ACLU Attempt to Force Catholic Hospital to Perform Abortions Hits Roadblock

A district court in Michigan dismissed a lawsuit against one of the largest Catholic hospital organizations in the country that would have forced them to perform abortions.

United States District Court Judge Gershwin A. Drain of the Eastern District of Michigan granted Trinity Health Corporation's motion to dismiss a lawsuit leveled by the state chapter of the American Civil Liberties Union.

In his 13-page Monday decision, Judge Drain argued that the ACLU and the plaintiffs it represented lacked the standing to sue Trinity Health over its policy of not performing emergency abortions.

"Plaintiffs have not explained what medical conditions would place their members at risk, or if any of their members have such a condition that would place them at risk. They have only alleged that one of their members was pregnant at the time the claim was filed, and that other members will likely become pregnant in the future," wrote Drain.

"Obviously, pregnancy alone is not a 'particular condition' that requires the termination of said pregnancy. To find the claim to be ripe for review on the facts pleaded before this Court would be to grant a cause of action to every pregnant woman in the state of Michigan upon the date of conception. Accordingly, the alleged harm has not risen beyond a speculative nature and is not ripe for review."

Last October the national ACLU and its Michigan chapter filed a federal lawsuit against Trinity Health Corporation over the health system's refusal to perform emergency abortions.

ACLU of Michigan Staff Attorney Brooke A. Tucker said in a statement last year that Trinity Health was harming women through its adherence to Catholic teaching.

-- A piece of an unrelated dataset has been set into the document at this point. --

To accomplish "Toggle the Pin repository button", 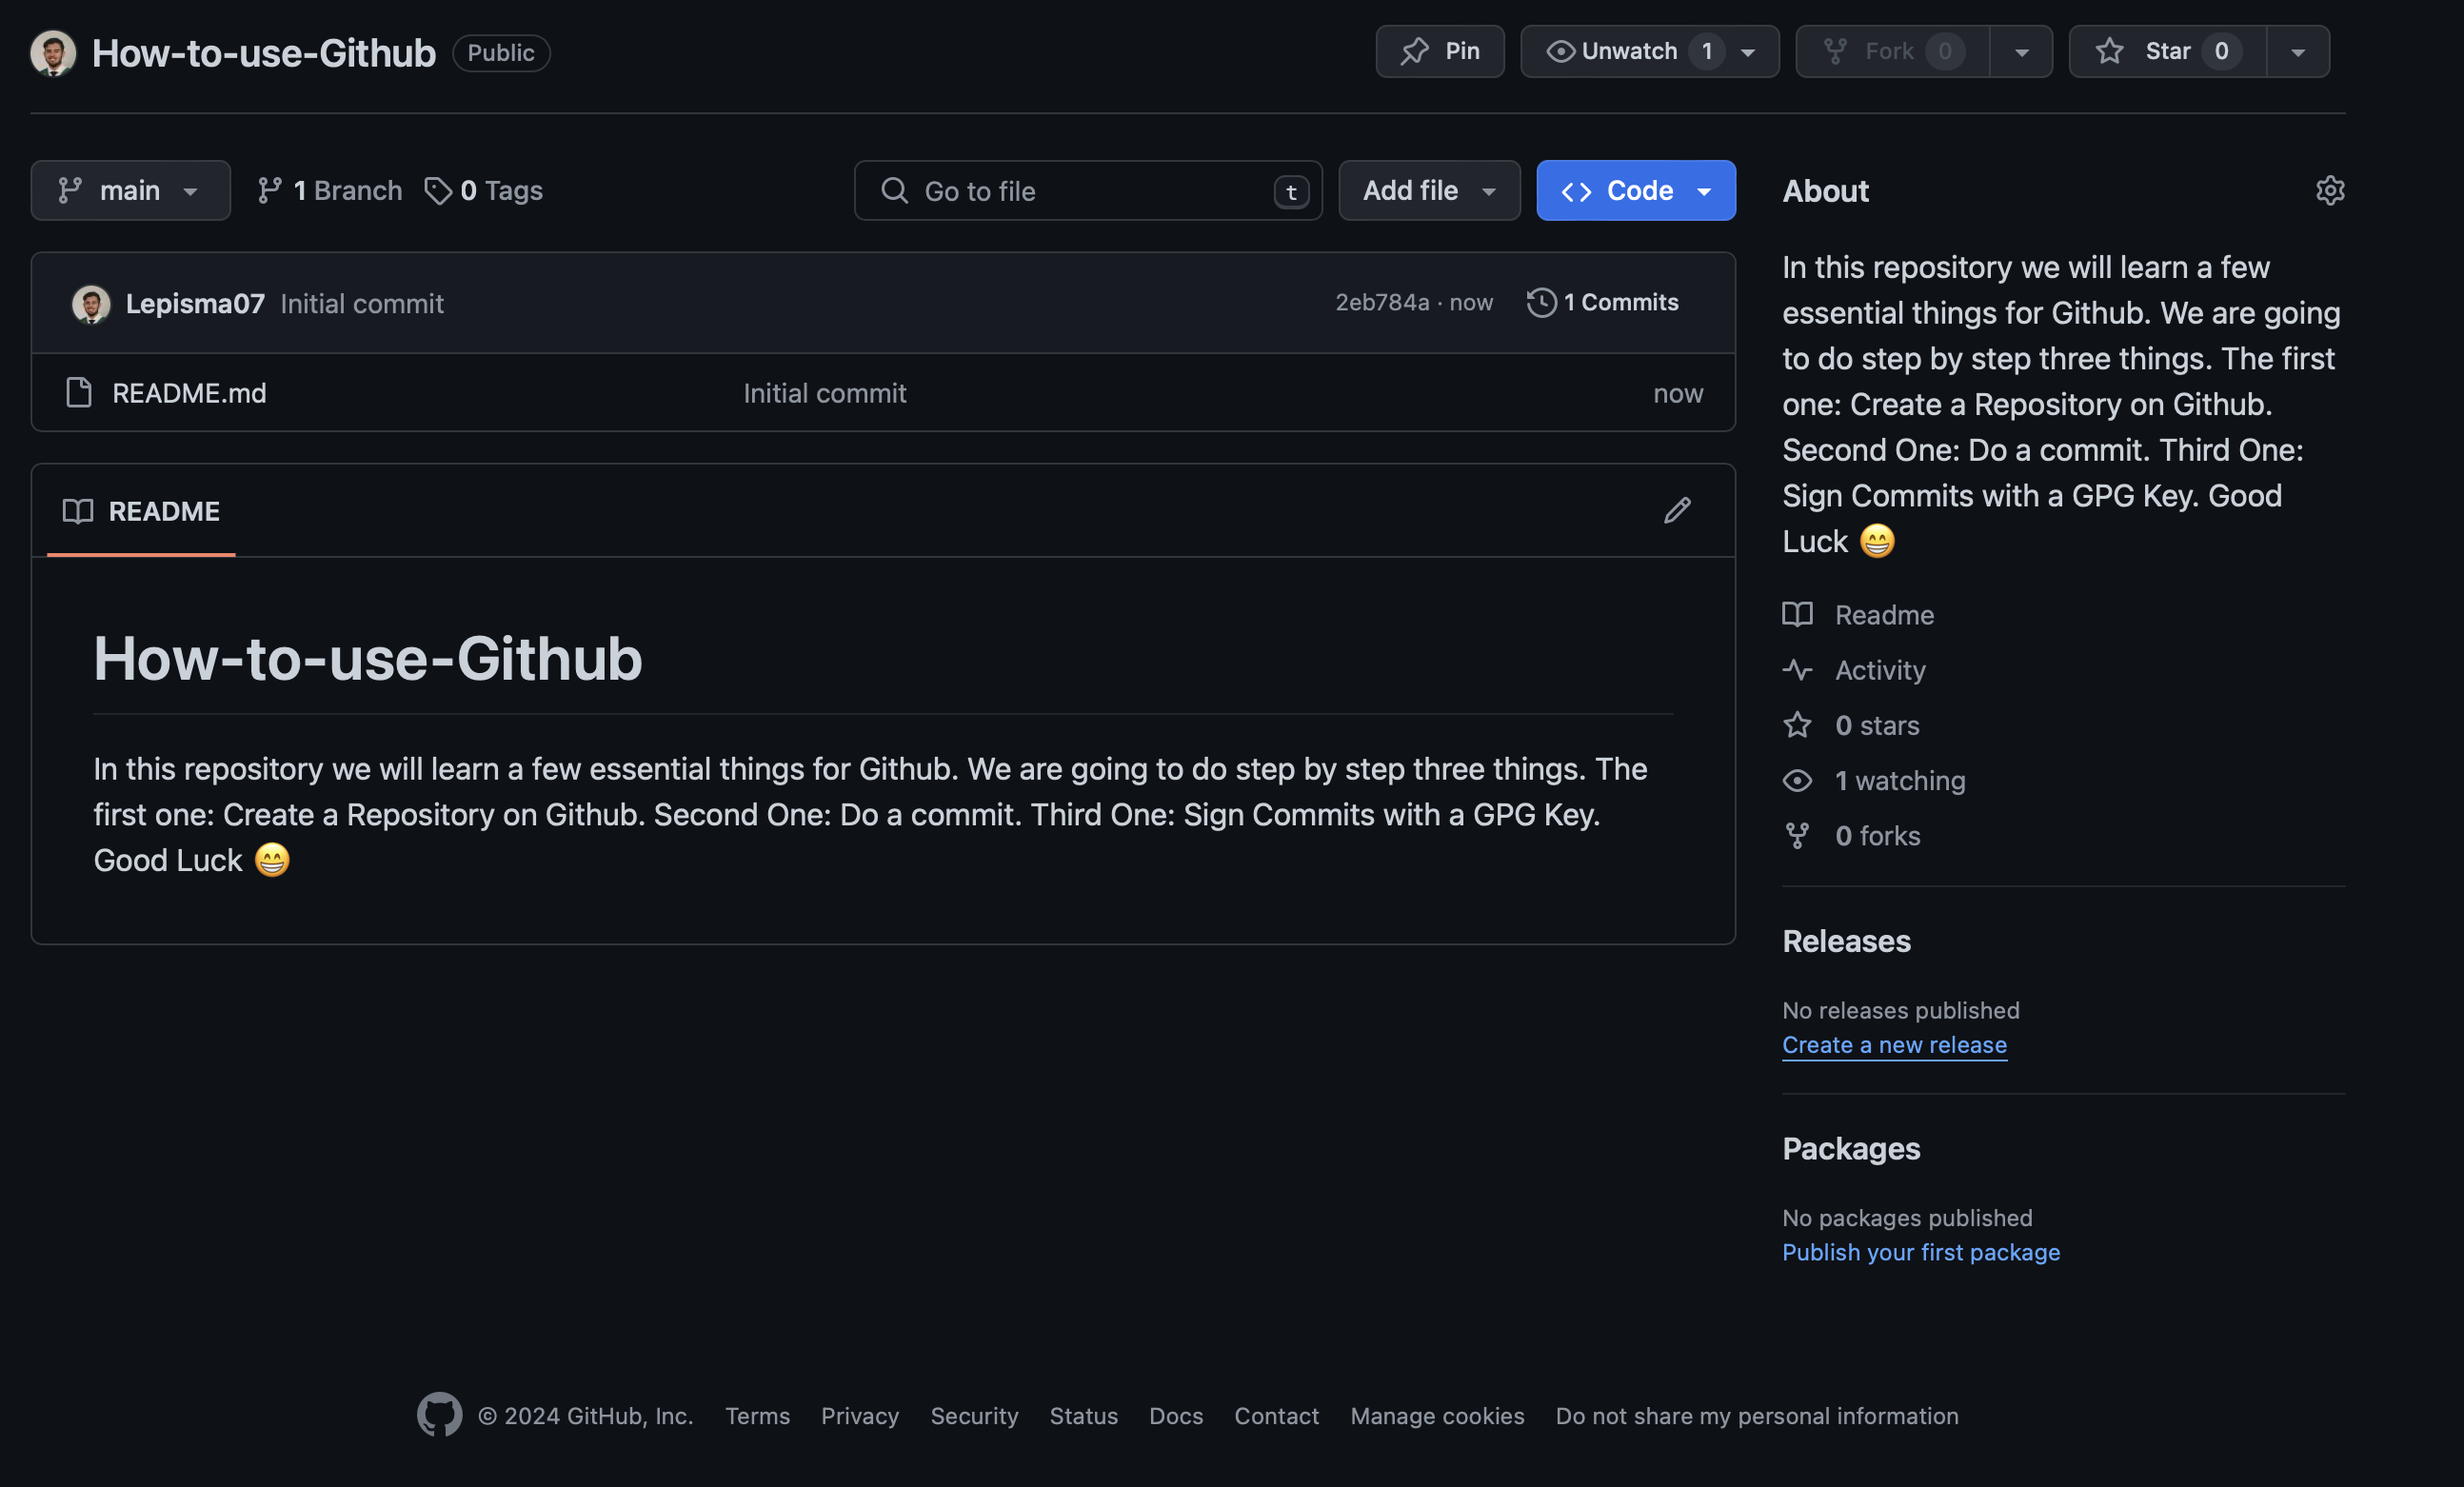I will (1439, 51).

"We're taking a stand today to fight for pregnant women who are denied potentially life-saving care because doctors are forced to follow religious directives rather than best medical practices," stated Tucker.

"Catholic bishops are not licensed medical professionals and have no place dictating how doctors practice medicine, especially when it violates federal law."

Last December a group of pro-life organizations represented by the Alliance Defending Freedom filed a motion to intervene on the case.

These groups included the Catholic Medical Association, Christian Medical and Dental Association, American Association of Pro-Life Obstetricians and Gynecologists, and Concerned Women for America.

"Catholic Medical, Christian Medical, and AAPLOG (the "Medical Applicants") seek to defend their members' right not to be forced to provide, assist in, or refer for abortions; against their sincere religious, conscientious, and ethical objections to this practice. CWA seeks to defend its members' right to choose a healthcare provider that does not perform abortions," read the introduction to the motion to intervene.

"Should the Court declare EMTALA or the Rehabilitation Act require healthcare providers receiving federal funds to perform abortions, the Medical Applicants' members and other federal aid recipients would be subjected to the imminent threat of being compelled to provide, assist in, or refer for abortions. CWA's members' right to choose a provider that does not perform abortions would be severely restricted."

In a statement released following news of the dismissal, ADF Senior Counsel Kevin Theriot said that no entity should be compelled by the government to perform an abortion.

"No American should be forced to commit an abortion — least of all faith-based medical workers who went into the profession to follow their faith and save lives, not take them," stated Theriot.

"No law requires religious hospitals and medical personnel to commit abortions against their faith and conscience, and, in fact, federal law directly prohibits the government from engaging in any such coercion."